-- Brief --
Rewrite these entries, swapping "menu" for "panel" wherever it appears and changing nothing else. Leave the pictures out.
---------- Records shown ----------
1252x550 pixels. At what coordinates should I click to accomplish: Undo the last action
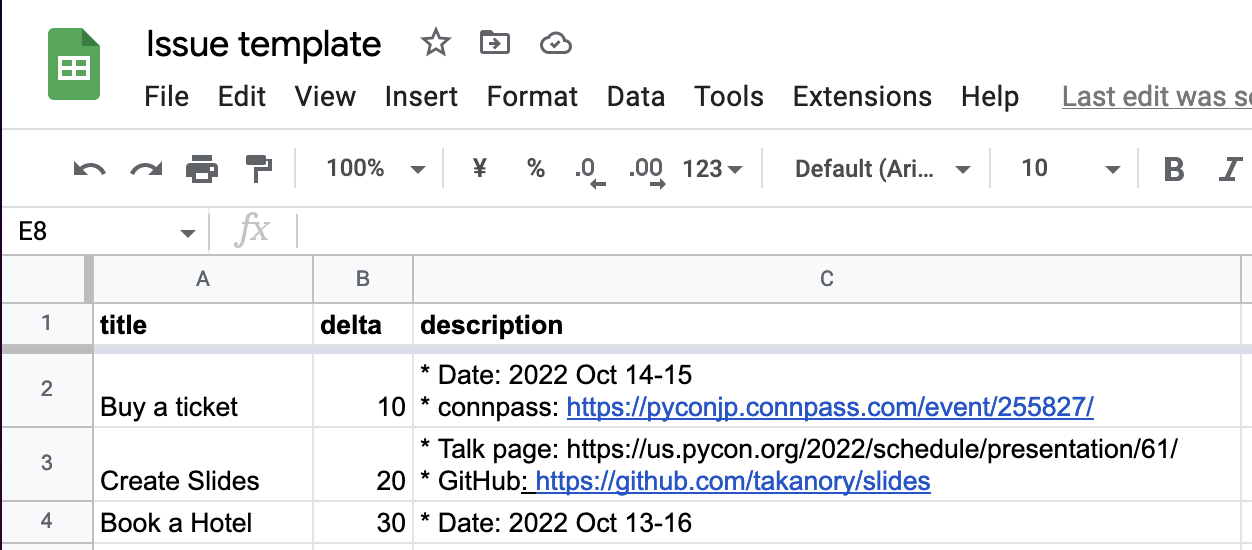pos(90,169)
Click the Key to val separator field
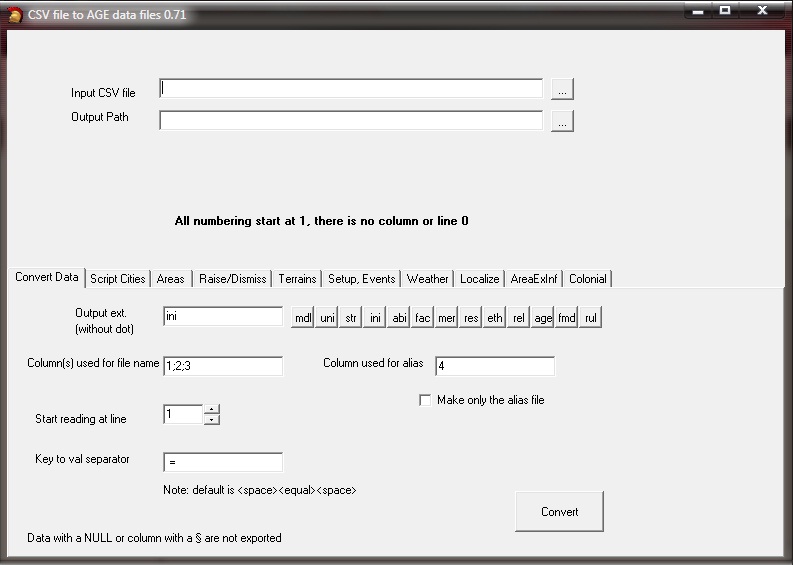This screenshot has width=793, height=565. pos(223,462)
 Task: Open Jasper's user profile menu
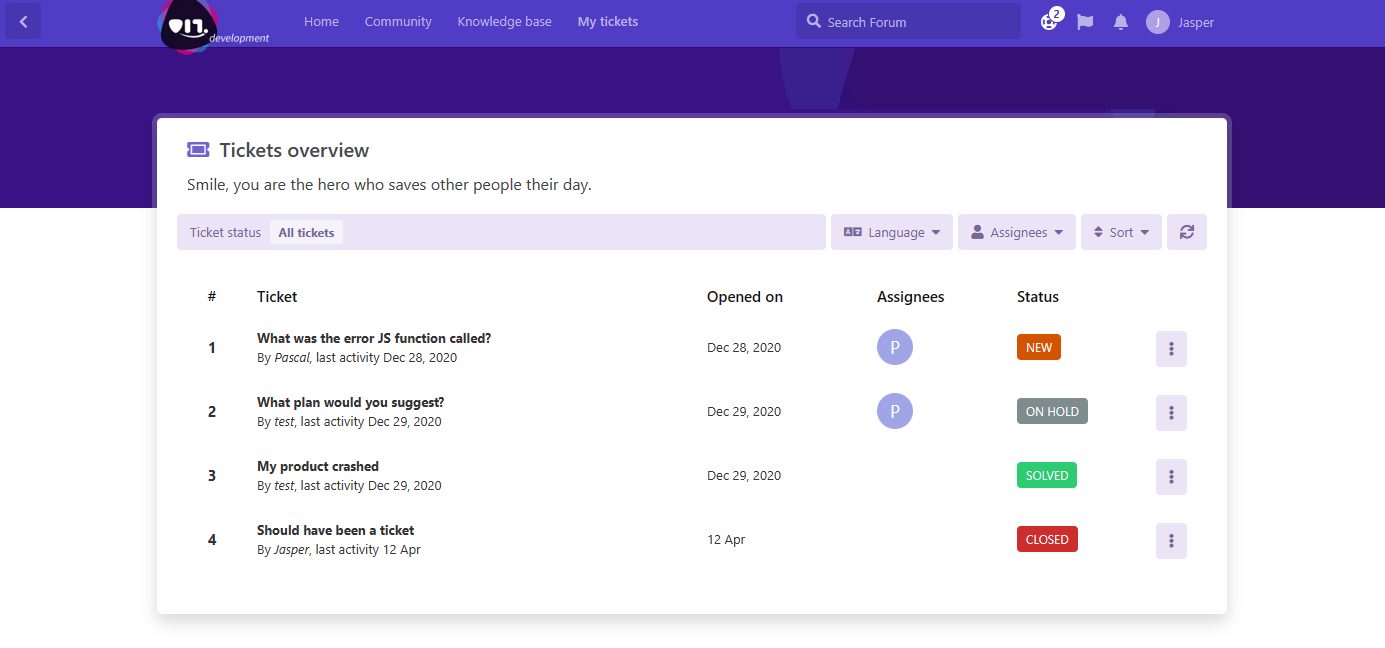pyautogui.click(x=1180, y=22)
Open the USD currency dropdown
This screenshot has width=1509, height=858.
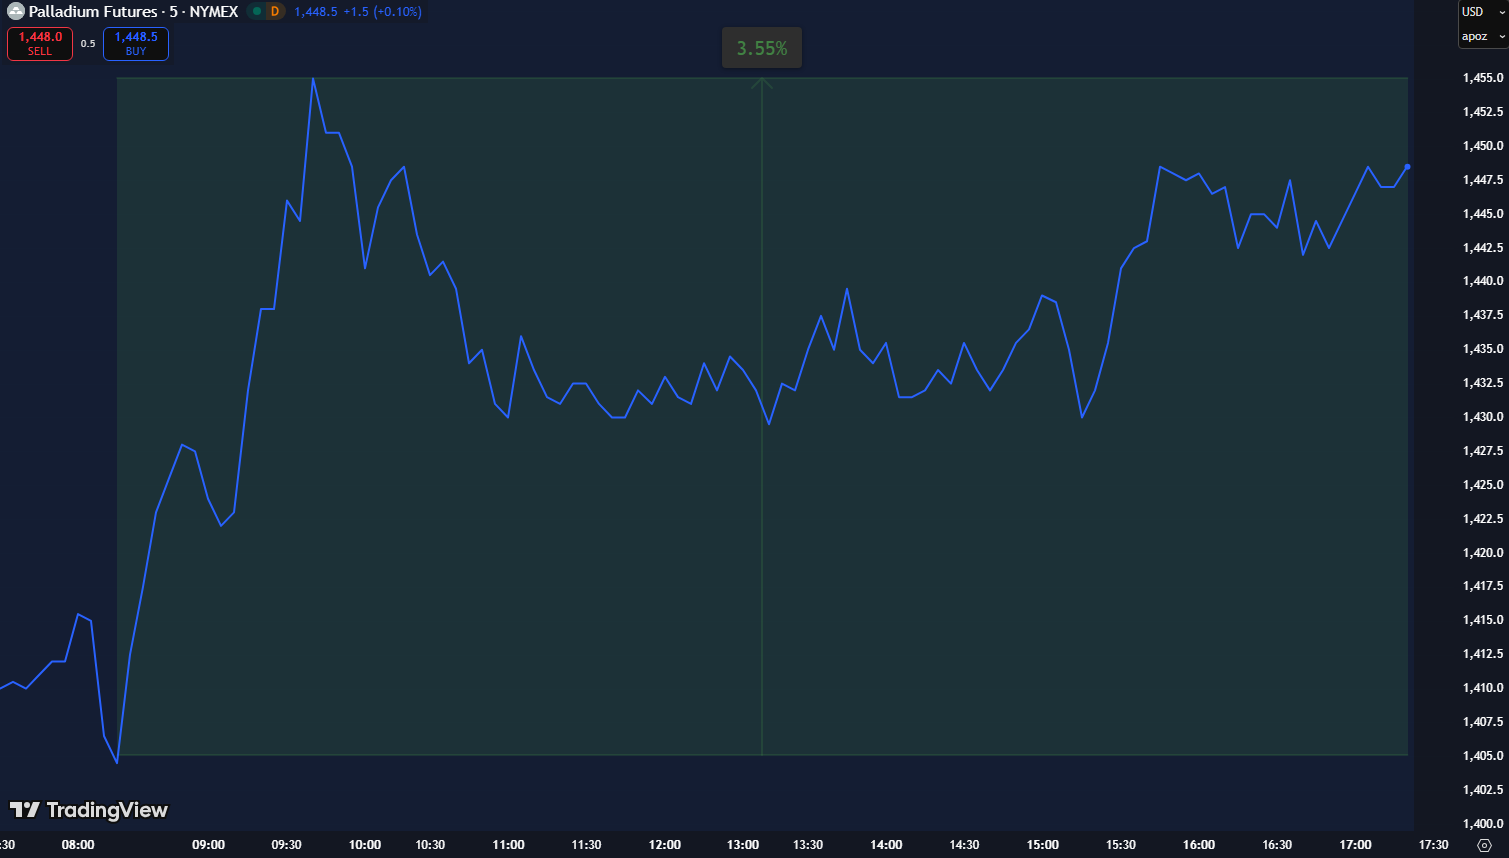(1481, 12)
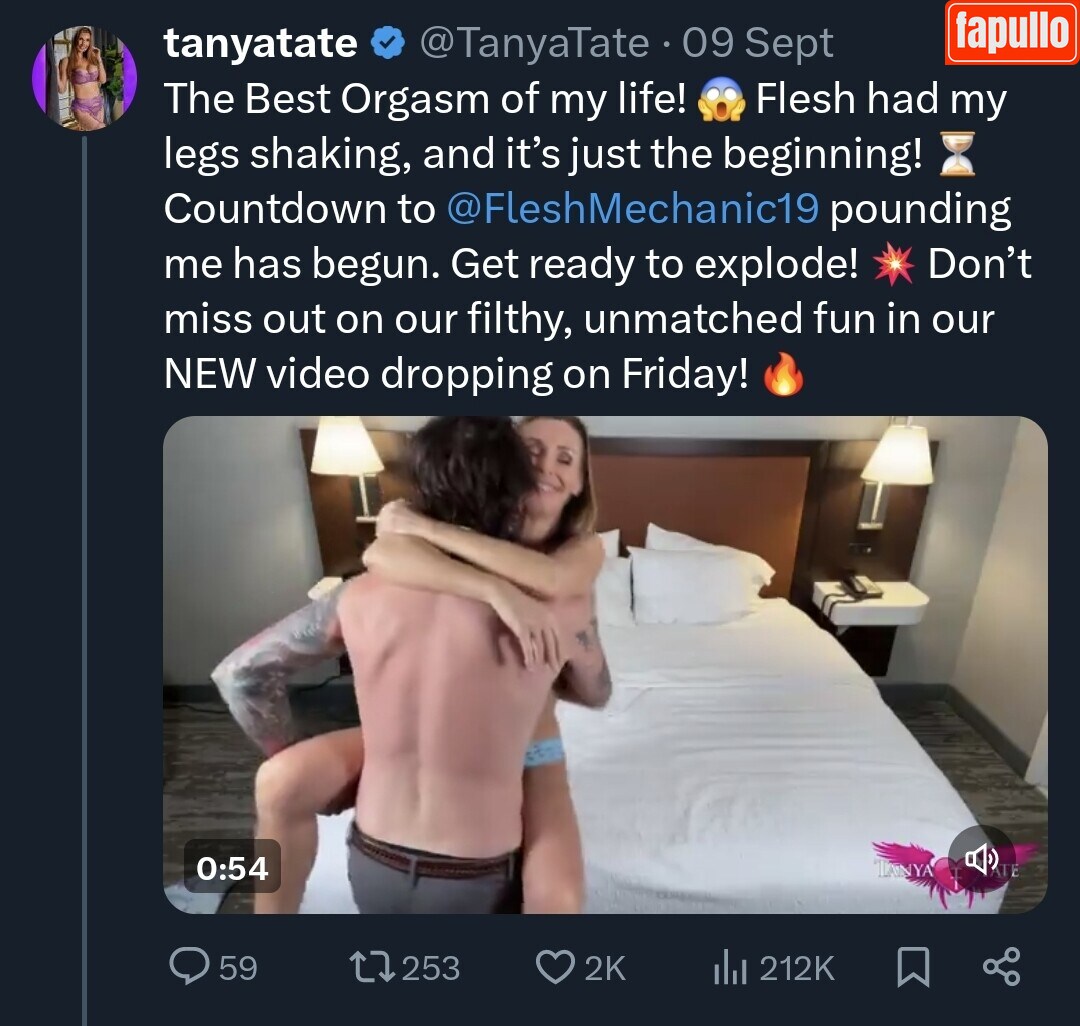Unmute the video with the speaker icon

pyautogui.click(x=982, y=858)
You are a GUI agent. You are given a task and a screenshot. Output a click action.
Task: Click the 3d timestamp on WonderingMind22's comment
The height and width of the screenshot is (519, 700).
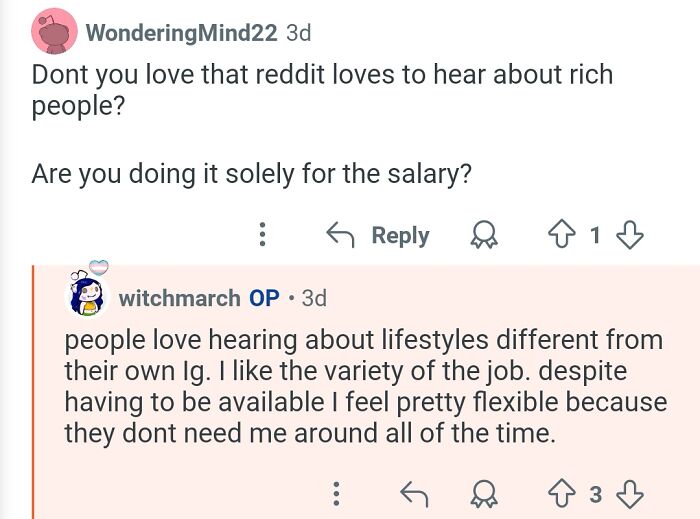298,32
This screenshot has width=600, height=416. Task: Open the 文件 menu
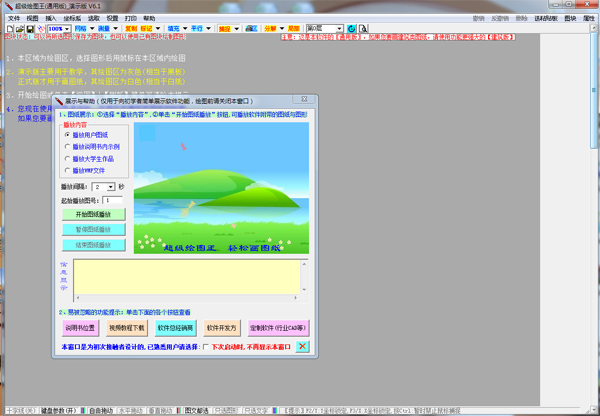click(14, 18)
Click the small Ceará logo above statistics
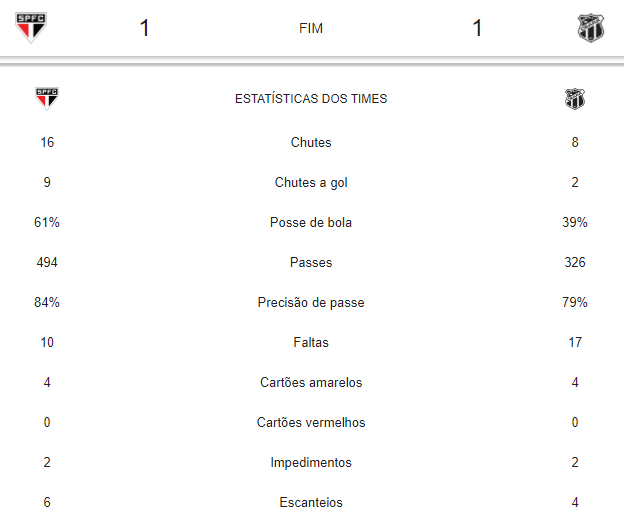The image size is (624, 530). [x=575, y=99]
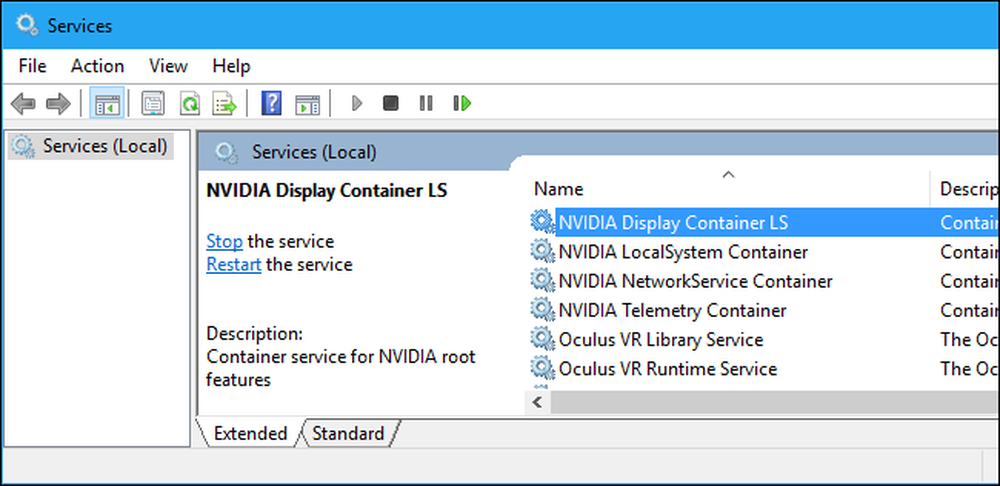
Task: Open Help using the question mark icon
Action: (x=271, y=103)
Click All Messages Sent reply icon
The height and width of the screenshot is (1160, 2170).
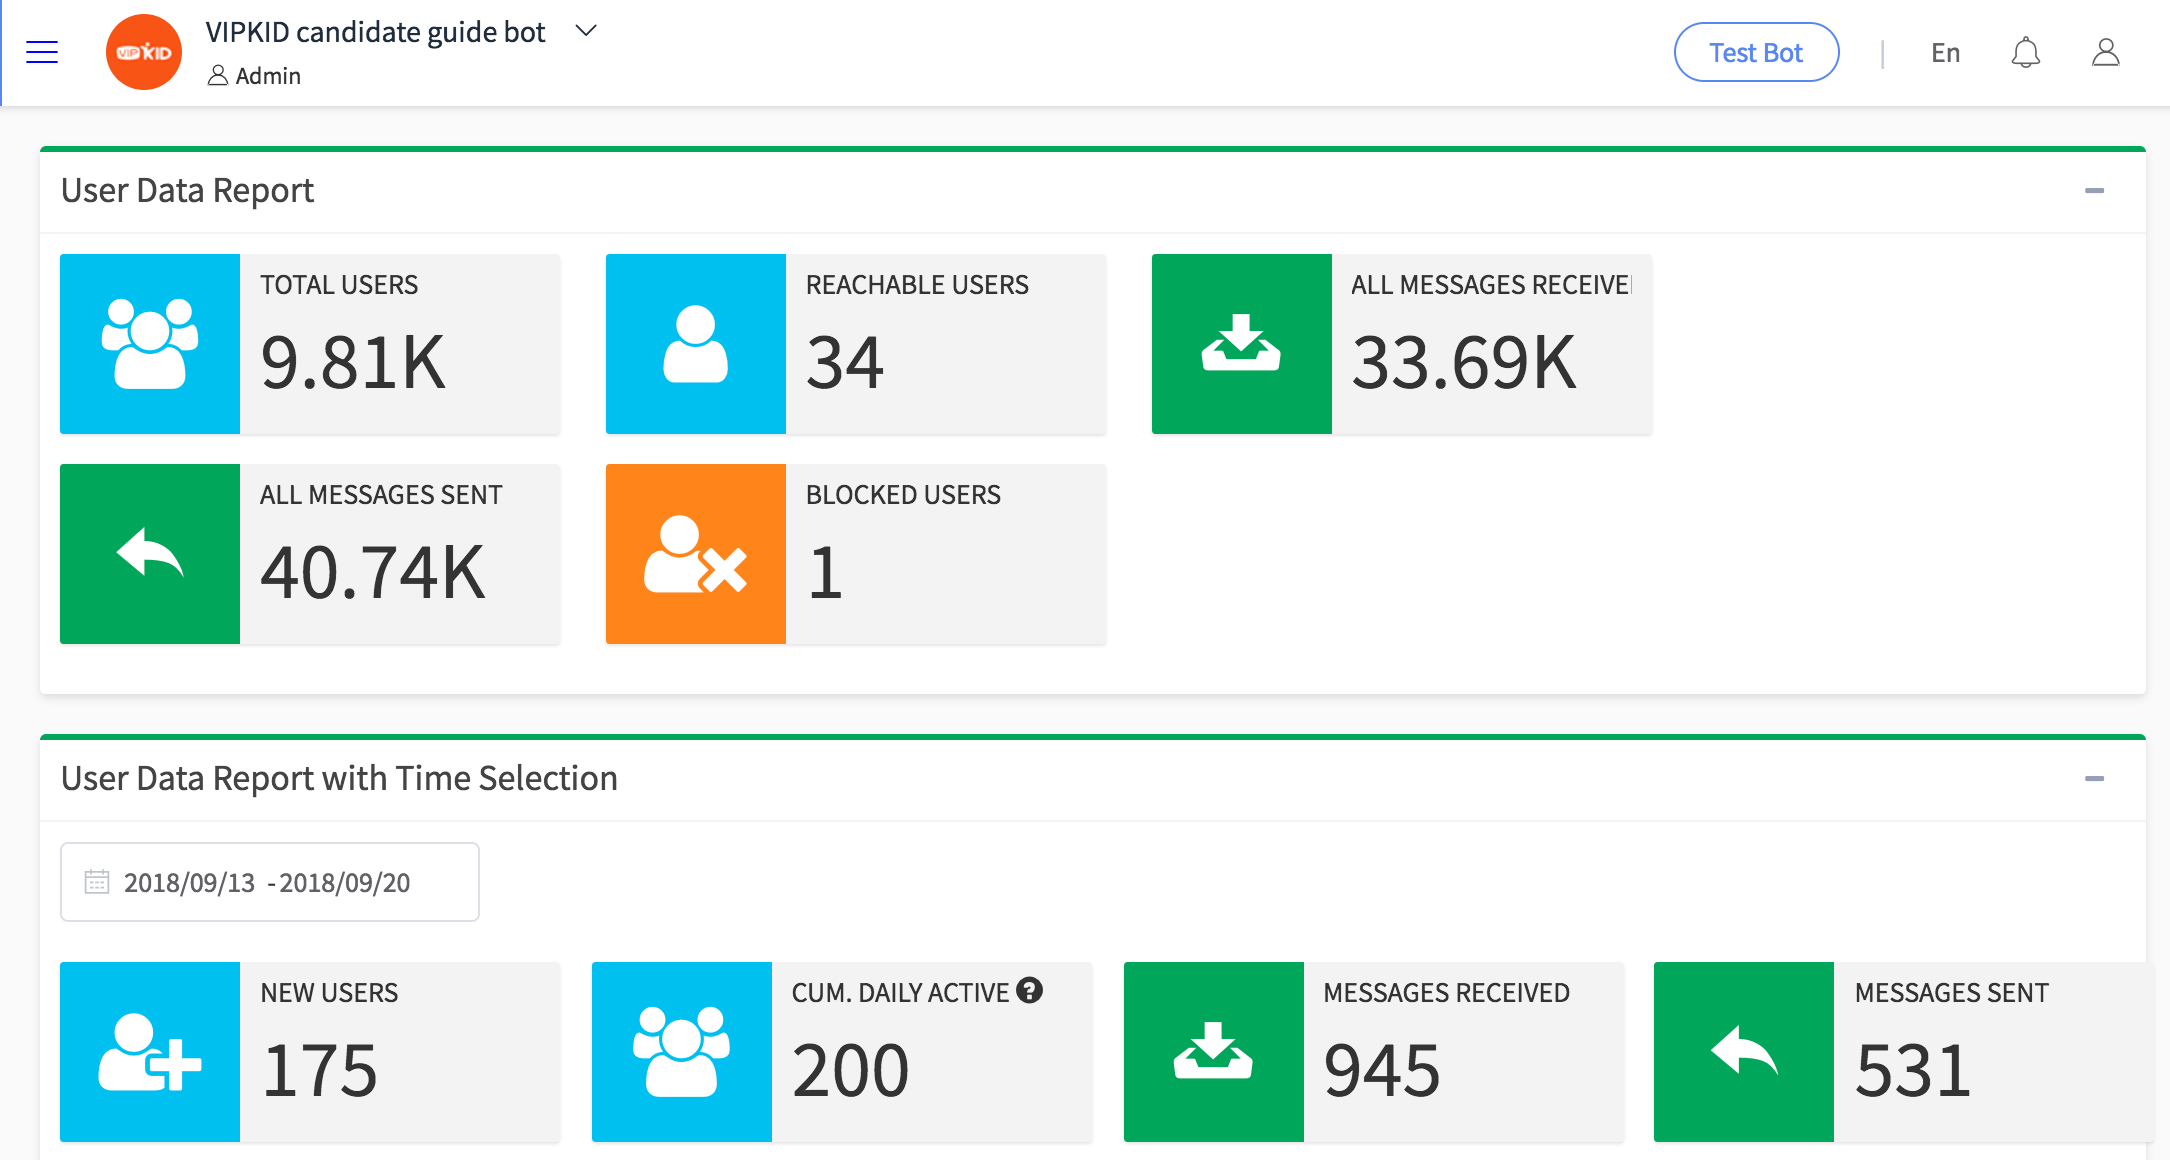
----------
-- Exercise output --
1252x550 pixels. At what coordinates should I click to accomplish: Undo the last action
pos(90,169)
Click the Key to val separator field
This screenshot has width=793, height=565. pos(223,462)
 Task: Open Jasper's user profile panel
pyautogui.click(x=1180, y=22)
Open the USD currency dropdown
This screenshot has width=1509, height=858.
(1481, 12)
Unmute the video with the speaker icon

pyautogui.click(x=982, y=858)
You are a GUI agent. You are given a task and a screenshot. Output a click action.
Task: Click the 3d timestamp on WonderingMind22's comment
The height and width of the screenshot is (519, 700).
298,32
This screenshot has width=600, height=416. Task: Open the 文件 panel
click(14, 18)
Click the small Ceará logo above statistics
The image size is (624, 530). [x=575, y=99]
Task: Open Help using the question mark icon
Action: (x=271, y=103)
Click All Messages Sent reply icon
The height and width of the screenshot is (1160, 2170).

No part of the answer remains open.